Nella speranza di trovare la migliore strada per concretizzare la mia proposta tecnica, ritengo doveroso invitare i cittadini e gli avvocati a fare una scelta ponderata dei colleghi a cui affidare un incarico di CTP.
Verificate le competenze del collega che avete individuato. Fatevi inviare il CV, in cui controllare sia la parte formativa (deve esserci almeno un corso in materia di psicologia giuridica) sia la parte esperenziale (chi svolge questa attività, anche se è alle prime armi, ha la possibilità di elencare nel proprio CV i numeri dei procedimenti a cui ha partecipato, anche solo come osservatore o tecnico ausiliario di un CTU o del Tribunale).

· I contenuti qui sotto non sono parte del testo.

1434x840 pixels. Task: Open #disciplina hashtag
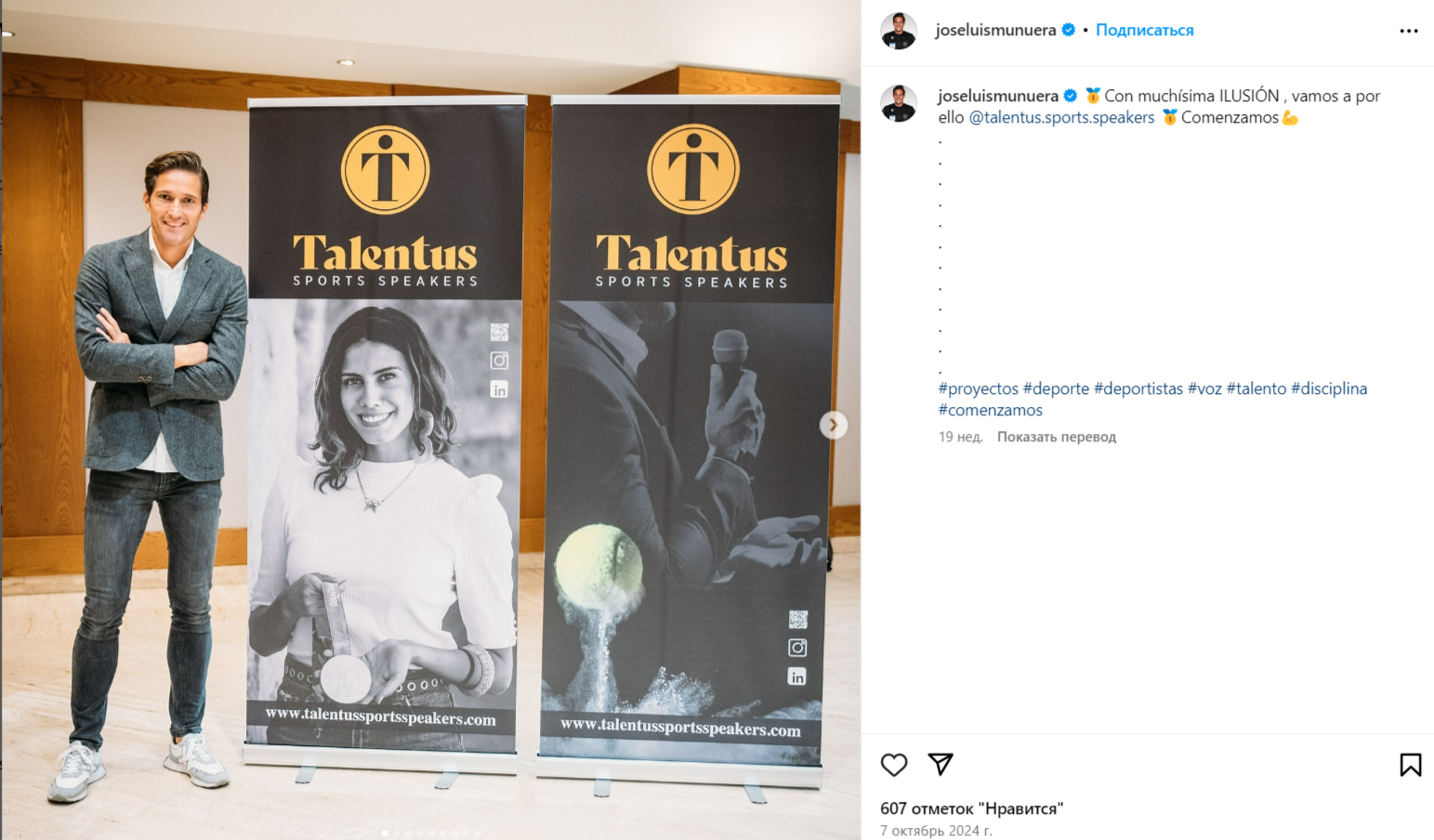point(1329,388)
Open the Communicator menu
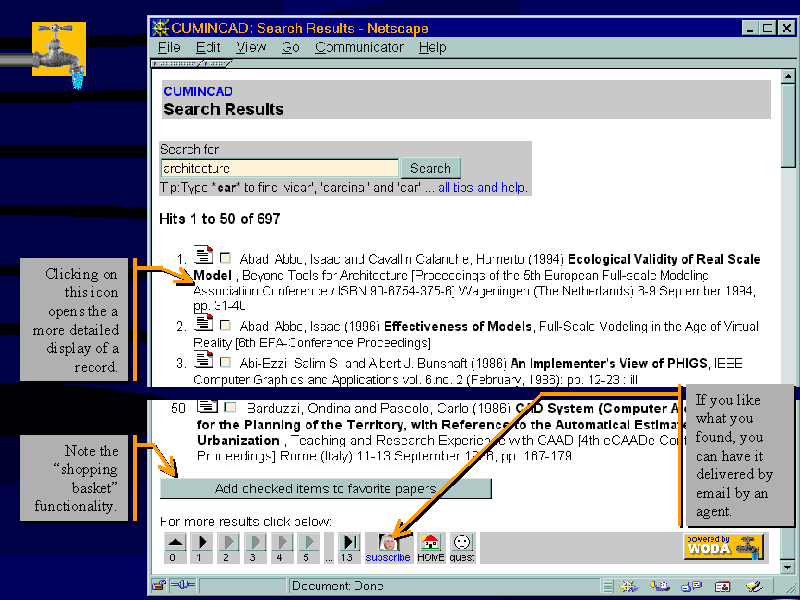 pos(359,47)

Non fatevi abbindolare da parcelle molto basse, il lavoro di CTP ha una durata minima di almeno 3 mesi e si dipana su più livelli di operatività, pertanto è lecito e plausibile che il compenso sia proporzionato all’intensa attività da svolgere.
Non affidatevi a conoscenze trasversali, controllate sempre che anche lo psicologo “amico dell’amico” sia formato in psicologia giuridica.
E, cari colleghi, se volete spendervi in questo settore, formatevi, o quantomeno, fatevi supervisionare da chi ha competenza.